◆ Excerpt
Start
Services Offered
Socratic Arts is devoted to helping people learn, think, and create better. Led by visionary Roger Schank, our team of professionals has extensive experience delivering learning solutions to Fortune 500 companies, the government, and post-secondary schools.
We offer the following services to clients:

Course and Curriculum Design and Development
Re-design of Current Education Offerings
Workshops and Partnering on Instructional Design and Development
Knowledge Management / Corporate Memory Development
Course and Curriculum Design and Development
We design and develop courses in which participants learn by doing and are mentored by experts. Our courses simulate the job situation in such a way that employees learn from their mistakes and experiences as they struggle with realistic challenges.
Our design approach relies on a partnership with our clients to ensure that we truly understand the desired business outcomes, performance objectives and even details about their business in order to create learning experiences that will have the greatest impact. We start by engaging our clients in a discussion to determine what people are doing wrong and why. Then, we design courses that enable participants to develop the skills and experience to deal with challenges that have often led to critical mistakes in the past.
For a course to be effective, people must be able to learn by doing authentic, motivating tasks in the context of solving real world types of problems relevant to their job roles. A course must be complex enough to allow participants to make the kind of decisions, and mistakes, they would make on-the-job. Socratic Arts designers are skilled at working with our clients to create rich, interesting, and challenging simulations that incorporate insights into the client’s culture, processes, and practices. Our designers and developers have a wealth of experience determining the most effective way for participants to practice key skills.
Socratic Arts courses are characterized by a high degree of interactivity between participants and coaches, where coaches serve as mentors in the learning process, not lecturers. We develop detailed coach guides to support coaches in these efforts by giving them insight into common student mistakes, tips and suggested questions. Socratic Arts has extensive experience developing courses that can be delivered in the classroom, in a virtual classroom, as a web-mentored, or as pure e-learning.
End
◆ Tasks to perform
[1] For each statement, say whether it agrees with the services overview, and quote the exact words that decide it: (a) Coaches in the courses act as lecturers. (b) The team has delivered learning solutions to the government. (c) Courses can be delivered as pure e-learning.
[2] Reproduce the part of the services overview that opens with the words containing "We offer the" and closes with "with realistic challenges.".
The lines that follow have no connection to the services overview.

◆ Recorded information
Start
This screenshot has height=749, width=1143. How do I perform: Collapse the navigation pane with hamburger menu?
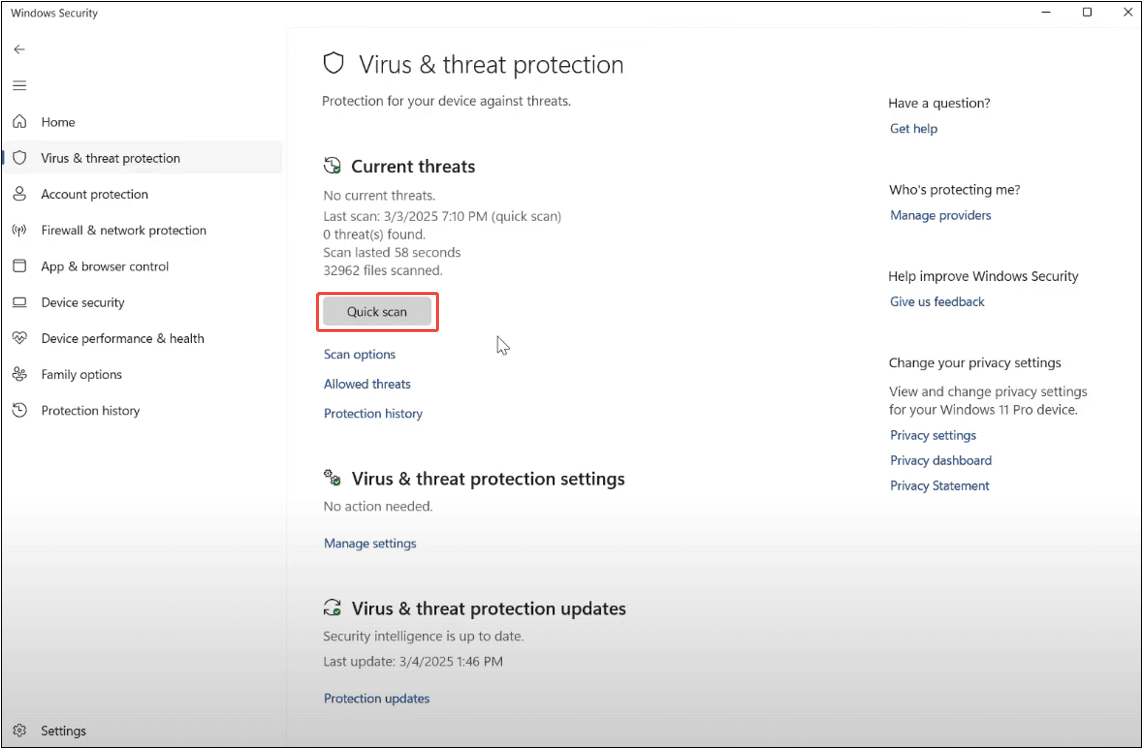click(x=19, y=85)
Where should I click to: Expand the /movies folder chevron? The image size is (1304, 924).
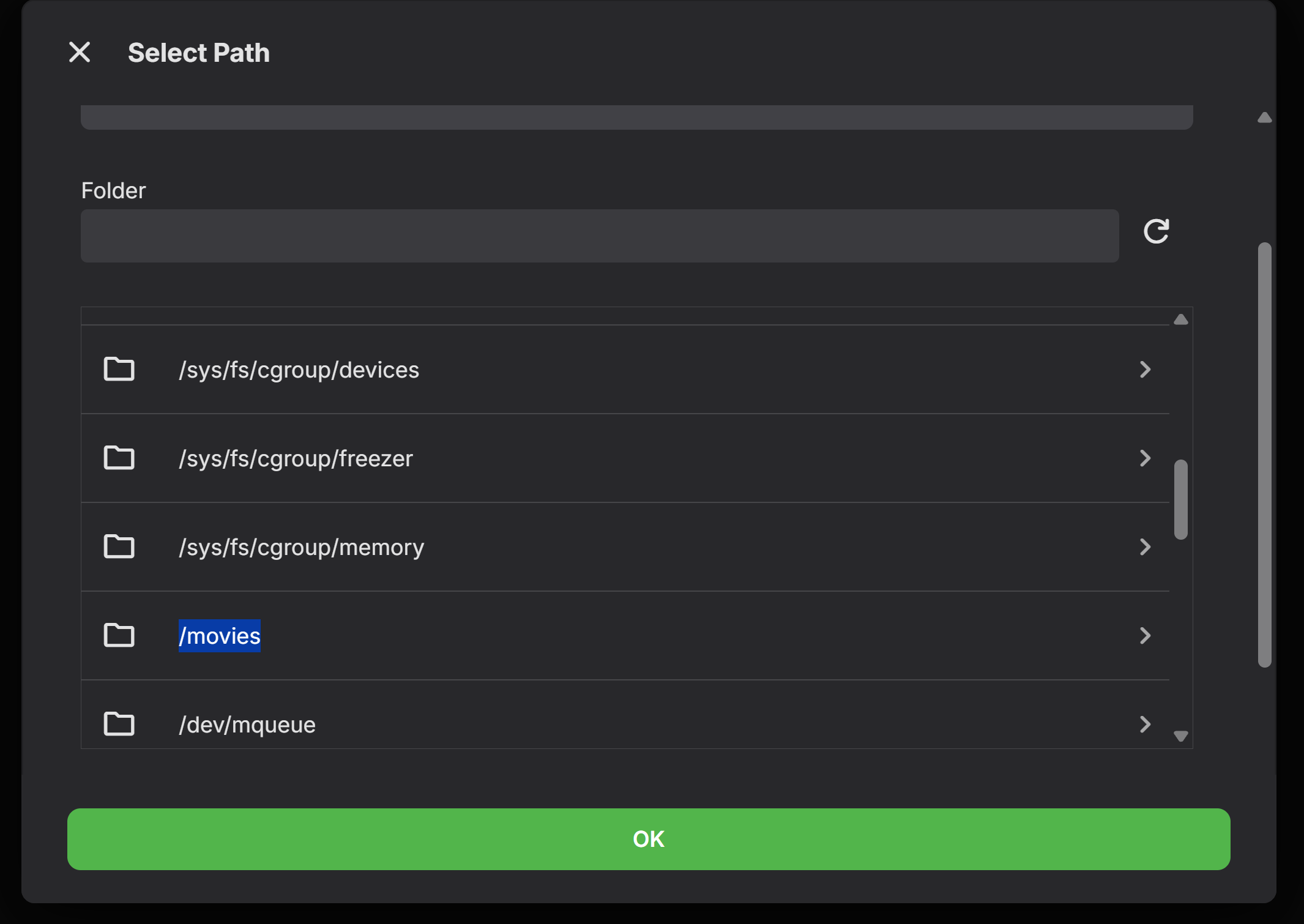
End
◆ Solution set
[1]
(a) No: "coaches serve as mentors in the learning process, not lecturers."
(b) Yes: "delivering learning solutions to Fortune 500 companies, the government, and post-secondary schools."
(c) Yes: "or as pure e-learning."

[2]
We offer the following services to clients:

Course and Curriculum Design and Development
Re-design of Current Education Offerings
Workshops and Partnering on Instructional Design and Development
Knowledge Management / Corporate Memory Development
Course and Curriculum Design and Development
We design and develop courses in which participants learn by doing and are mentored by experts. Our courses simulate the job situation in such a way that employees learn from their mistakes and experiences as they struggle with realistic challenges.